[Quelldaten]
_____

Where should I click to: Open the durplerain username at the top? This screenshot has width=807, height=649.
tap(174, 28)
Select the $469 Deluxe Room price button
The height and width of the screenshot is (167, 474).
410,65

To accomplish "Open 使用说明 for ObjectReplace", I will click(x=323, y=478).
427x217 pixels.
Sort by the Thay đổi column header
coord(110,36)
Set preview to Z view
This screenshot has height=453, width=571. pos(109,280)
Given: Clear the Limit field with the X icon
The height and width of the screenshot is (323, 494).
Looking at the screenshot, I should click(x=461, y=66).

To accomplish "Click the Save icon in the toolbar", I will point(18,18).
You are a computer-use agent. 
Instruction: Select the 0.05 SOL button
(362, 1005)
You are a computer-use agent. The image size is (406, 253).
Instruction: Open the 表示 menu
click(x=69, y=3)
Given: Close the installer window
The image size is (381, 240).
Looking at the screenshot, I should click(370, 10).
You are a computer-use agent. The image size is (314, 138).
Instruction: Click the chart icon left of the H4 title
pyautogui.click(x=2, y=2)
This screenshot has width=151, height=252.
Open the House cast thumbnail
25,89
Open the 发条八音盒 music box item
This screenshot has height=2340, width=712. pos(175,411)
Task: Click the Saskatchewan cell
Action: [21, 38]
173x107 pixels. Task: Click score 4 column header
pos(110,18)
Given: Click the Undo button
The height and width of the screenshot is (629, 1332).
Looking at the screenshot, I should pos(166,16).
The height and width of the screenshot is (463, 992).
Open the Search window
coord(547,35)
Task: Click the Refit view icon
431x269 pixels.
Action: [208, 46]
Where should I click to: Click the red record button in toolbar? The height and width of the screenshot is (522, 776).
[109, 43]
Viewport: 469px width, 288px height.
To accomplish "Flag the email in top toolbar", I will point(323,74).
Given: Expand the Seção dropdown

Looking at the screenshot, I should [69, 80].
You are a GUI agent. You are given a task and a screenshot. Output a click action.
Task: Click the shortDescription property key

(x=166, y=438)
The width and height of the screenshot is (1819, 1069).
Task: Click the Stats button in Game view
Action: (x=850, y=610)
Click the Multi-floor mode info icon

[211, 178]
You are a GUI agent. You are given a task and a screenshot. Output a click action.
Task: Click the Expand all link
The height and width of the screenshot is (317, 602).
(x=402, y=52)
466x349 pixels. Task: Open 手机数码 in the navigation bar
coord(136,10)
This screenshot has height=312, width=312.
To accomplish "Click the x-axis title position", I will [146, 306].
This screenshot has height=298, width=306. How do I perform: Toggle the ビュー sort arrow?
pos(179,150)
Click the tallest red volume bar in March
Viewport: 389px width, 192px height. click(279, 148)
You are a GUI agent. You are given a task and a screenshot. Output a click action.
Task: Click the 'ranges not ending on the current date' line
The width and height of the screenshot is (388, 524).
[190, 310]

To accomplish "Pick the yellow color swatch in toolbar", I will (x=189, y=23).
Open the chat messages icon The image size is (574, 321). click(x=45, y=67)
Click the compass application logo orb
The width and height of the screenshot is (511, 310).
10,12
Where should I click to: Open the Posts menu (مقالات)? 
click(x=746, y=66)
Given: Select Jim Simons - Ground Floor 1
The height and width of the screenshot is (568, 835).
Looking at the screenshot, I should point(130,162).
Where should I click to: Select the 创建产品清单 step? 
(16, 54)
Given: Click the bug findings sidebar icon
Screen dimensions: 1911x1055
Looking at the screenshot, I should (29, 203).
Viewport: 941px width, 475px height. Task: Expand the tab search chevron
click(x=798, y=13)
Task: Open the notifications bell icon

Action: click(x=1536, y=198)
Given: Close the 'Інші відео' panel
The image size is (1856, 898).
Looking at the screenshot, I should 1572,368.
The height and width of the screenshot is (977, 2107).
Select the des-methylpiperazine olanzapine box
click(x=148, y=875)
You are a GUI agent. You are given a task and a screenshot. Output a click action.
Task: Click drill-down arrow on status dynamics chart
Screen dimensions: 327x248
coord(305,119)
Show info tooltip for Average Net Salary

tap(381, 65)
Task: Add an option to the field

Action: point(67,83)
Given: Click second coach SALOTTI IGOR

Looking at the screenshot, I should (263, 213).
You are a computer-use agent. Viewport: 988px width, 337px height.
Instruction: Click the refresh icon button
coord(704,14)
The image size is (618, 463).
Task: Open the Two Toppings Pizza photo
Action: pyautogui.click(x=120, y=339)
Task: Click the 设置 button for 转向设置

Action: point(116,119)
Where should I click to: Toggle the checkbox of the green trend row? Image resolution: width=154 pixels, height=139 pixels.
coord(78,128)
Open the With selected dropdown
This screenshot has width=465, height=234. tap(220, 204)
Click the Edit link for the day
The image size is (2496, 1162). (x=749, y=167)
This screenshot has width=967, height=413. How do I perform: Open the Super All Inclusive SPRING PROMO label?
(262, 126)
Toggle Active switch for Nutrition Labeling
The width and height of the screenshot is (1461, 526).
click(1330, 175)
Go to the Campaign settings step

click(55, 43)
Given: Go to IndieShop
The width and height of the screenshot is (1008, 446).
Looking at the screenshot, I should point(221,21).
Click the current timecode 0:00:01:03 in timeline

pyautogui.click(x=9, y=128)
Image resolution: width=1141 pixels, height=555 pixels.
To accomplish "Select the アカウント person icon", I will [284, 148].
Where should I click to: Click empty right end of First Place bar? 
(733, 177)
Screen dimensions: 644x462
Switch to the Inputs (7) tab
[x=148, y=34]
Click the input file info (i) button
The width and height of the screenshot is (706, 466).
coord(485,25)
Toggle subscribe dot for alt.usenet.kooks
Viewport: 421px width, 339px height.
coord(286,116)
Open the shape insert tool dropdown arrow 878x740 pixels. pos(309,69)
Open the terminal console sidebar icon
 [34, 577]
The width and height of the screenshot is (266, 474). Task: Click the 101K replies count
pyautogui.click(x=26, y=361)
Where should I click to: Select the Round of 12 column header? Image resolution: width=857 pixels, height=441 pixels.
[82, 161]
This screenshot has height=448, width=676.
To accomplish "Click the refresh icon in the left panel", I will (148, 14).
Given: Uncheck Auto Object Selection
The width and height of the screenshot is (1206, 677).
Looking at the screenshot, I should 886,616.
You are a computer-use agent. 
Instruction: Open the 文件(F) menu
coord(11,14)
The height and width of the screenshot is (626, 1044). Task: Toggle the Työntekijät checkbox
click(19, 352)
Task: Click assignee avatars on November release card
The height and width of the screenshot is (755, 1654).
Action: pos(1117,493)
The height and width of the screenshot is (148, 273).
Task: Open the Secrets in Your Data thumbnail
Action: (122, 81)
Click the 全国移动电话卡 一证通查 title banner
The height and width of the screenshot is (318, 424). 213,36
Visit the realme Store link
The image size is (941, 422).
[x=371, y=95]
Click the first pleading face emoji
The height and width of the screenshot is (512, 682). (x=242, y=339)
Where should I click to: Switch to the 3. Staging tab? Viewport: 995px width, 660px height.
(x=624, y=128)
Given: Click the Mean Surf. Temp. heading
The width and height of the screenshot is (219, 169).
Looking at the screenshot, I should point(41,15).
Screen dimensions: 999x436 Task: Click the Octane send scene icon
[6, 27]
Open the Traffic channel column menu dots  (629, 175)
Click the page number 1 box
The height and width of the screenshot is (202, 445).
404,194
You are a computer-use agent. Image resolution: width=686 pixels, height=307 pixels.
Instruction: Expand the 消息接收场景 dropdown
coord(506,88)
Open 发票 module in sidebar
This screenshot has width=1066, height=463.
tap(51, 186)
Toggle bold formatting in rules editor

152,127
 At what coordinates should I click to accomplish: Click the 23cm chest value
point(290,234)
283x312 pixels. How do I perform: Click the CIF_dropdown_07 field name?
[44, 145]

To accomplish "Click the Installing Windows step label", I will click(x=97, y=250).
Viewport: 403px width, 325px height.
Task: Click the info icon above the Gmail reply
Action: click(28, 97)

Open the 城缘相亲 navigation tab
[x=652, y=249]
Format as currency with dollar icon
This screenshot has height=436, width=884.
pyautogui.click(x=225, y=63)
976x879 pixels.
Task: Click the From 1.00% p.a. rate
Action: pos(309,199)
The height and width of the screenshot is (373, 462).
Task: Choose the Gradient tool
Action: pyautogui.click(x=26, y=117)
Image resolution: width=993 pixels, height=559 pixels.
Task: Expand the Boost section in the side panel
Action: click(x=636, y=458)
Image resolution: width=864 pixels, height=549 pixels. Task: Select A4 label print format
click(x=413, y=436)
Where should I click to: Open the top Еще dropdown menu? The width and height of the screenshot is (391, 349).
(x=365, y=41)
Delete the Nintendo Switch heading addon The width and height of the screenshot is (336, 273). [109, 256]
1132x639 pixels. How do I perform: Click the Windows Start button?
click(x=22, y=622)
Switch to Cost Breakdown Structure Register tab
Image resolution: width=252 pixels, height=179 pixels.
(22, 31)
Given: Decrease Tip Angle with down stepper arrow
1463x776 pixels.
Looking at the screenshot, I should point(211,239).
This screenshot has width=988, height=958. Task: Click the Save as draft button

_____

_Aufgabe_
Gib bitte die Zeilen des Materials vom Anfang bis einschließlich der Zeile mit „This screenshot has height=453, width=571.“ unverändert aus.

_Die Antwort_
Where should I click to: Open the durplerain username at the top? This screenshot has width=807, height=649.
tap(174, 28)
Select the $469 Deluxe Room price button
The height and width of the screenshot is (167, 474).
410,65

To accomplish "Open 使用说明 for ObjectReplace", I will click(x=323, y=478).
427x217 pixels.
Sort by the Thay đổi column header
coord(110,36)
Set preview to Z view
This screenshot has height=453, width=571. pos(109,280)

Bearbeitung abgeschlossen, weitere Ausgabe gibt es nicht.